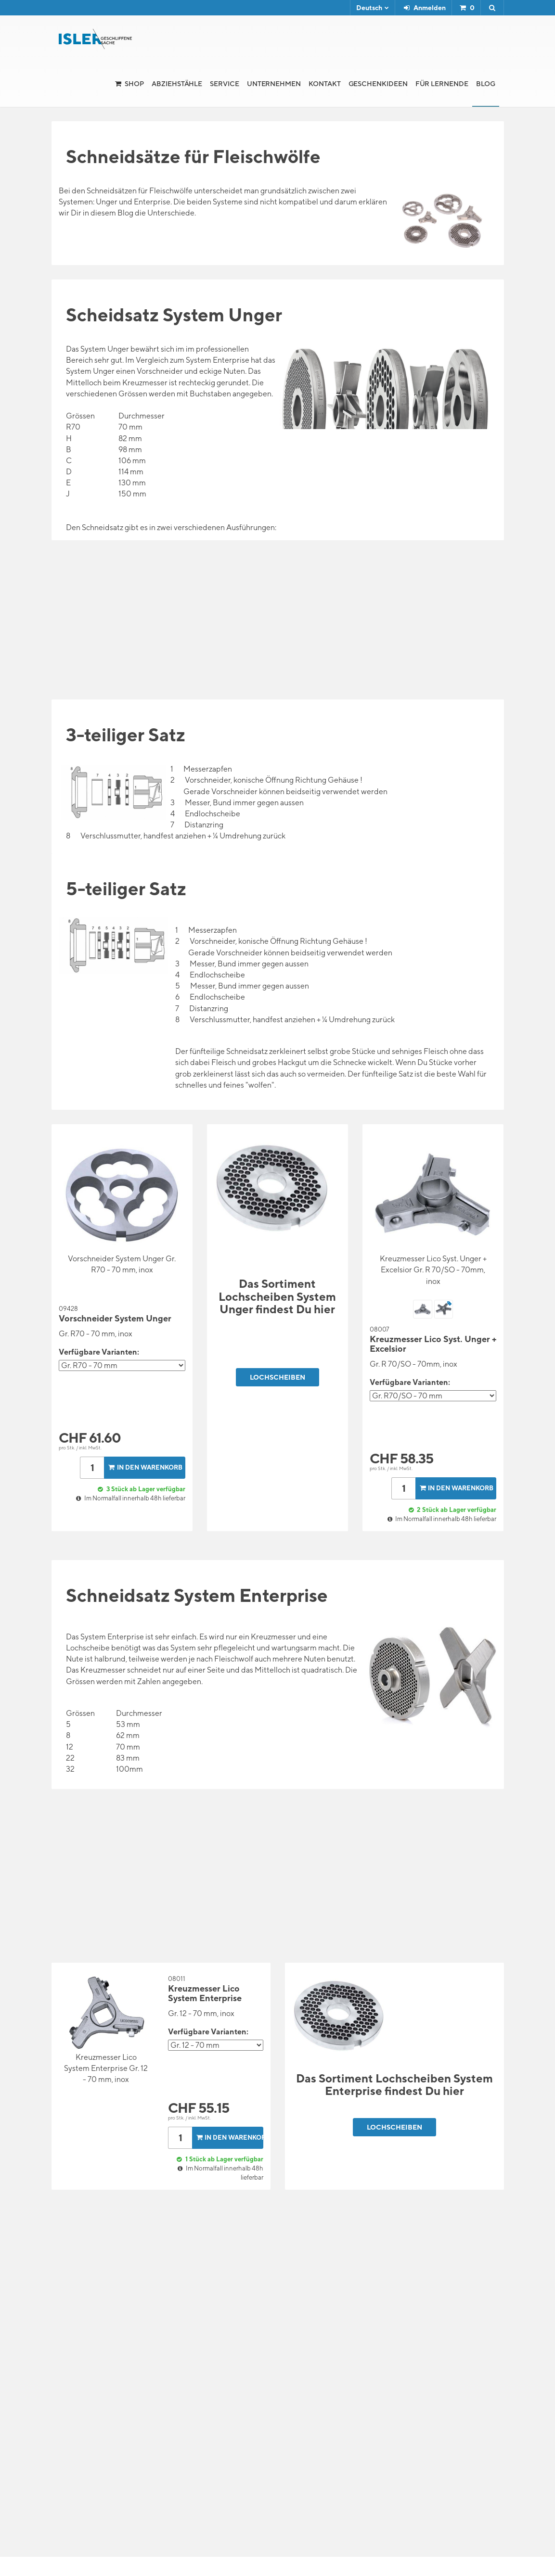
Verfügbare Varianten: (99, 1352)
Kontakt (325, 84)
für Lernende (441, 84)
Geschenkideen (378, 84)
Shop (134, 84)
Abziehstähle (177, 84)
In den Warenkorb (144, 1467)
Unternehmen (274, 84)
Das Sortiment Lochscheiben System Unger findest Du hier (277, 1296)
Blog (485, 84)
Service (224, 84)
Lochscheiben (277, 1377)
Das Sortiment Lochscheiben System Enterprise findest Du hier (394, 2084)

**Required work**.
Please reproduce every line of the material above verbatim, leaving out the picture.

**Solution for this problem**.
Verfügbare Varianten: (99, 1352)
Kontakt (325, 84)
für Lernende (441, 84)
Geschenkideen (378, 84)
Shop (134, 84)
Abziehstähle (177, 84)
In den Warenkorb (144, 1467)
Unternehmen (274, 84)
Das Sortiment Lochscheiben System Unger findest Du hier (277, 1296)
Blog (485, 84)
Service (224, 84)
Lochscheiben (277, 1377)
Das Sortiment Lochscheiben System Enterprise findest Du hier (394, 2084)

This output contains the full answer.